You wake up and you know straight away that you’re not who you’re meant to be.          

            You used to know exactly who you were or at least you were getting to know who you might end up being.  Grow up to be.  I mean you knew you were tall for your age, that your skin was perfectly grey and unblemished, that most males at lessons wanted to be your truemate but you had a truemate, you had Kallos and every day after lessons you and Kallos would go to the Red Lake and sit beneath a yappay tree and kiss.  You were happy. How unfair is that, for all of this to happen when you were happy.  You even told your mother about Kallos and she made you promise not to mate with him until you were ready.  You promised her you wouldn’t even though you had no idea what ready meant.  You loved your mother so much you would promise her anything. Then everything changed didn’t it.  Everything really messed up and got bad.

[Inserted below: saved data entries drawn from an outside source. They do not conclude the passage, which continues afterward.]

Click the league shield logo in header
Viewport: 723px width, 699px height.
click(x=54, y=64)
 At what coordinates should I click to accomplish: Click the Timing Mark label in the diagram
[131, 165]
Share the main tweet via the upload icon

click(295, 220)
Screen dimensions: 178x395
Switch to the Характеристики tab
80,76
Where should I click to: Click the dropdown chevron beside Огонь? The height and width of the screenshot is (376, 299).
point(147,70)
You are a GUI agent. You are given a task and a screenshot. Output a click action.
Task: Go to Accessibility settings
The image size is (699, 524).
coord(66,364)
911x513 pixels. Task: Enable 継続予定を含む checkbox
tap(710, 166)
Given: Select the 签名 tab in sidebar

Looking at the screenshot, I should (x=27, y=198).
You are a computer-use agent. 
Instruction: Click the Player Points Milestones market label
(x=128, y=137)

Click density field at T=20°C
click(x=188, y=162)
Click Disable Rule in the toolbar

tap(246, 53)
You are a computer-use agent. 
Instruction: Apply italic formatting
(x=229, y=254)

            You were fourteen when the Darkening came to your planet, to Fell.

            It was summer and you were on holiday in Hashan when the news flashes started.

            Noorava City Outbreak: Hundreds Killed.

            “Will it be ok, daddy?” you asked your father.  Why did you call him daddy? You never did that anymore.  You were scared weren’t you?  You’d been connecting with Kallos all evening and he’d been describing to you how mad everything had got in Noorava. Even as you connected with him you could hear screams and distant explosions.  You were scared for him.

            “You should leave,” you told him, “why doesn’t your dad take you all somewhere. It sounds bad.”

            Kallos just laughed though.

            “Nah,” he said in that languid, laid back tone. He was always too laidback.  That’s why you wanted to truemate with him. Everyone else at lessons was so uptight, so into their career prospects, how they’d get to the top of the Dominus before they were thirty. To be honest so were you.  Your father had drummed that into you.  But Kallos was different. He didn’t care what he ended up being.

            “I’ll just go live in the Half Mountains,” he told you once beneath the yappay, “I’ll play my lat and I’ll get fans coming from miles just to hear me play. I’ll be a god.”

            You never got how he could be like that.  It seemed so alien.  If you were like that your father would have sent you to the Academies.

            It was just as the sirens started to shriek that your connection to Kallos broke.

            He was about to say something.

            “You know I…” he’d said and then his voice was gone forever.

            You kept trying to connect with him but nothing happened.  It was like he wasn’t there. He was gone.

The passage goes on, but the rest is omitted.